転売目的で建物を取得し、かつ、同日に譲渡した場合には、建物の譲渡は性質及び形状を変更しないで他の事業者に販売する事業であり、第一種事業に該当するとされた平成18年12月13日裁決(関裁(法・諸)平18第34号)があります。
消費税法基本通達
13-2-8(廃材(品)、加工くず等の売却収入の事業区分)
第三種事業に該当する製造業等に係る事業に伴い生じた加工くず、副産物等の譲渡を行う事業は、第三種事業に該当するのであるから留意する。
なお、第一種事業又は第二種事業のうち小売業から生じた段ボール等の不要物品等(当該事業者が事業の用に供していた固定資産等を除く。

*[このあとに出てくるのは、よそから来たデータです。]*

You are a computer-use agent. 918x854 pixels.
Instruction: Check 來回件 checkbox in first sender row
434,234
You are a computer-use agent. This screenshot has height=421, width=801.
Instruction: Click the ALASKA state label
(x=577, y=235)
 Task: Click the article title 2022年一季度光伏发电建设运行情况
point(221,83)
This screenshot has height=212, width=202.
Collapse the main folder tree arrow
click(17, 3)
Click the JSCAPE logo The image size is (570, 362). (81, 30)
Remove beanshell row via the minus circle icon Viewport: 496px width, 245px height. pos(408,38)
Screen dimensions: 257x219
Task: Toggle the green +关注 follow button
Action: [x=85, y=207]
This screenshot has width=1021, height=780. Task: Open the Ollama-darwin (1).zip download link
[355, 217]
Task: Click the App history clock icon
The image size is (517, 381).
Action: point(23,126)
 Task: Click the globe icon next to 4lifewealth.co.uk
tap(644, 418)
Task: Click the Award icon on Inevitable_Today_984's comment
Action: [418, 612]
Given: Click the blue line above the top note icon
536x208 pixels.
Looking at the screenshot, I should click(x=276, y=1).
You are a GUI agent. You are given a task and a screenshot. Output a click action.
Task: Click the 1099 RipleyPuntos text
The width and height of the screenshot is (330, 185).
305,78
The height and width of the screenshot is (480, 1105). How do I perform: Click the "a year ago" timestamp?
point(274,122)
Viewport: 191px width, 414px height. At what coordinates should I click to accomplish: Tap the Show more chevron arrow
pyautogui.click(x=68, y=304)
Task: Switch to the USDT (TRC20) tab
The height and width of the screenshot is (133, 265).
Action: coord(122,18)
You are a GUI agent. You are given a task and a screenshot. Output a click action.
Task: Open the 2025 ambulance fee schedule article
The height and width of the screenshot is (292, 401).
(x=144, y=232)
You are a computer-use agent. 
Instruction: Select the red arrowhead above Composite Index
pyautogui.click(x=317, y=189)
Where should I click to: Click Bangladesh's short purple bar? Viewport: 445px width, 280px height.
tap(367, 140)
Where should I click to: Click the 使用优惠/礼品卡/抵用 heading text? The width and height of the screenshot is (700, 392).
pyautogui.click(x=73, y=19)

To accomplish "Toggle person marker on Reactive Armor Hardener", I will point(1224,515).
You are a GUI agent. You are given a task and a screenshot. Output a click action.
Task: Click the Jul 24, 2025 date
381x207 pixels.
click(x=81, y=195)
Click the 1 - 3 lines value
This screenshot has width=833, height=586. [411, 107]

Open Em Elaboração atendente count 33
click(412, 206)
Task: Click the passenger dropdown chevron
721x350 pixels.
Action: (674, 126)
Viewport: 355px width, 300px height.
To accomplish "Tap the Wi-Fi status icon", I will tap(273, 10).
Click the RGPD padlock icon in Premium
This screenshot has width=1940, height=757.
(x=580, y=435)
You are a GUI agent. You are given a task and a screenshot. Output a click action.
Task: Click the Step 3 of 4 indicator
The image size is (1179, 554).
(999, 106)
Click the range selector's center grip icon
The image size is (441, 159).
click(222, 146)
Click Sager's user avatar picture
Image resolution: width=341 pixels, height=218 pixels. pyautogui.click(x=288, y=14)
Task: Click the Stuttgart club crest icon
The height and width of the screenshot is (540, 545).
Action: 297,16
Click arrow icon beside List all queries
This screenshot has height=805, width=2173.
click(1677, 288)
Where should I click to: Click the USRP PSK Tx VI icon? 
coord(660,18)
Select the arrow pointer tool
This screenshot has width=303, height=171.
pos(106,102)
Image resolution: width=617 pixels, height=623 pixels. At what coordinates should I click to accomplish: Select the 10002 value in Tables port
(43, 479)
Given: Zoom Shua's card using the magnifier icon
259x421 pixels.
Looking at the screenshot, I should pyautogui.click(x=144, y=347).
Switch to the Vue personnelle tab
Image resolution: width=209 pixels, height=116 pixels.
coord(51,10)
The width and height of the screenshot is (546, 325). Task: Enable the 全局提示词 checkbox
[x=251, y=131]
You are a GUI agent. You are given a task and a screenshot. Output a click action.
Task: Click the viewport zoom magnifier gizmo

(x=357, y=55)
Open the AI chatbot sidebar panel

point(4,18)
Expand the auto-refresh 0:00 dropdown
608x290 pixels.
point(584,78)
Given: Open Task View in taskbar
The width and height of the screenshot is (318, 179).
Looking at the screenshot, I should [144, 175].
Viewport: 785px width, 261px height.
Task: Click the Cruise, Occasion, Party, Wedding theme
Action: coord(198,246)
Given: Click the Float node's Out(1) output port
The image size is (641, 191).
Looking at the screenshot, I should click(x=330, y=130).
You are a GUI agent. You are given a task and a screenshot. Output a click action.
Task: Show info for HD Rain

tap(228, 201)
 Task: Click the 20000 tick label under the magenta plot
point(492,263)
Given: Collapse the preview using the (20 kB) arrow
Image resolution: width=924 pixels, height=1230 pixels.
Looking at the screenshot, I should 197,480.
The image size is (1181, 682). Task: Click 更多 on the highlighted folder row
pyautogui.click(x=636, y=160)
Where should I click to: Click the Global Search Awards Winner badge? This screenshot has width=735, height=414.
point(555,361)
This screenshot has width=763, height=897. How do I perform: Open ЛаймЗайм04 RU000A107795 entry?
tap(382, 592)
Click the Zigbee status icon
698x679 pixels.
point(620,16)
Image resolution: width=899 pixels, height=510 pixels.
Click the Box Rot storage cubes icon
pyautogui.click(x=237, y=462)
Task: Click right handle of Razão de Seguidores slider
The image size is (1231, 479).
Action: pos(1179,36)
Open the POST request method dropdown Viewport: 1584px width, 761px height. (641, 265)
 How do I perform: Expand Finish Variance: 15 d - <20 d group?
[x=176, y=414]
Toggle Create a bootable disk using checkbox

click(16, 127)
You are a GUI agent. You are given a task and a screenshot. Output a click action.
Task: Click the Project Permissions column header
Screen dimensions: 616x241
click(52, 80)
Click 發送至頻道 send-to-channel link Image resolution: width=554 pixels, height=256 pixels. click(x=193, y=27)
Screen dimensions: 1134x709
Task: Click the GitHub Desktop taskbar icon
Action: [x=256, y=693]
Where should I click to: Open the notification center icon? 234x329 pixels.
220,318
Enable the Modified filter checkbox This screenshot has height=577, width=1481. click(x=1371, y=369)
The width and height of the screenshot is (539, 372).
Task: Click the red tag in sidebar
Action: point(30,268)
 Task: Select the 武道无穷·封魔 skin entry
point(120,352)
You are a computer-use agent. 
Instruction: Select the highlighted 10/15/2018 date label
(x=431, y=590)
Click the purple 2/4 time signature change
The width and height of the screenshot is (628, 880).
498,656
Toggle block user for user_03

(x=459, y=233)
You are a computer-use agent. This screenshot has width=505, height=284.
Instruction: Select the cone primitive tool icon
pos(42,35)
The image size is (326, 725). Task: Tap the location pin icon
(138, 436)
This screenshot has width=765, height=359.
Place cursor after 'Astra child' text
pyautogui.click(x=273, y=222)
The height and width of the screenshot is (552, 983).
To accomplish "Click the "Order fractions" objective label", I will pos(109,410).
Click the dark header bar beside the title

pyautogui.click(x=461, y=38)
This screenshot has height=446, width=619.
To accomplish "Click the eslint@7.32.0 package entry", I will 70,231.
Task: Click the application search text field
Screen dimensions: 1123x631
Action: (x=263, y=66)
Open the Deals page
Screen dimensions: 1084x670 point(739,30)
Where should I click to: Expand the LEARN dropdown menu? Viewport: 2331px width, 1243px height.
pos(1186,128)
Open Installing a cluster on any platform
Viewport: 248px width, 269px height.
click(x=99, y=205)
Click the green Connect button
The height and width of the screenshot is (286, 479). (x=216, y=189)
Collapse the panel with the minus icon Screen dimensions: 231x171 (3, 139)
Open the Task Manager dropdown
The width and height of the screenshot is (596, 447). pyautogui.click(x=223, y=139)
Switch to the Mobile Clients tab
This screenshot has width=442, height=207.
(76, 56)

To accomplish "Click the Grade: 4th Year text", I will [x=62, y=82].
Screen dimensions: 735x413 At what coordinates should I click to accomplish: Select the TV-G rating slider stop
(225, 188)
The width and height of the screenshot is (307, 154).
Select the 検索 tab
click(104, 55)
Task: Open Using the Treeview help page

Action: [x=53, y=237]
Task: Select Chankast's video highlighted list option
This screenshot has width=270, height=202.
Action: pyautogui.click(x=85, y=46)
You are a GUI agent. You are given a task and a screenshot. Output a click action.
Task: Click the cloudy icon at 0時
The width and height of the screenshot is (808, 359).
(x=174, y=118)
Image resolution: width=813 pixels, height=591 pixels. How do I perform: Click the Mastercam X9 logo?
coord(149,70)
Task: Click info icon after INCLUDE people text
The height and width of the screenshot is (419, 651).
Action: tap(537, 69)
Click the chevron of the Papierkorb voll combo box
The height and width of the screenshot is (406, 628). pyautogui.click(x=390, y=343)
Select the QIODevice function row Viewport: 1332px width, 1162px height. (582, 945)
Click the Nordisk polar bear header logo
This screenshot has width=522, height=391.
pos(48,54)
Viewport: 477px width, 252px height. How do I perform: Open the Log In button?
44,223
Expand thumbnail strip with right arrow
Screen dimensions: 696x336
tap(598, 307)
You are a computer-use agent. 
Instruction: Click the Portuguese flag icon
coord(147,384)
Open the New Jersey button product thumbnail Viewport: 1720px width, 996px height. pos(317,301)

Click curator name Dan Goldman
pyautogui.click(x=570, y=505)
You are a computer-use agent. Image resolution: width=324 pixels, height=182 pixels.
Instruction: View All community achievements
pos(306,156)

以下13-2-8において「不要物品等」という。)の譲渡を行う事業は、第四種事業に該当するのであるが、当該事業者が当該不要物品等が生じた事業区分に属するものとして処理しているときには、これを認める。
13-2-9(固定資産等の売却収入の事業区分)
事業者が自己において使用していた固定資産等の譲渡を行う事業は、第四種事業に該当するのであるから留意する。
転売目的で固定資産等を取得し、性質及び形状を変更しないで他の事業者に販売した場合には、第四種事業に該当しないとされた事例-平成18年12月13日裁決(関裁(法・諸)平18第34号)(一部取消し)
(1)事案の概要
本件の事案の概要は、次のとおりである。
① 審査請求人Xは、人形卸売業を営む同族会社(法人税法2条《定義》10号)であった。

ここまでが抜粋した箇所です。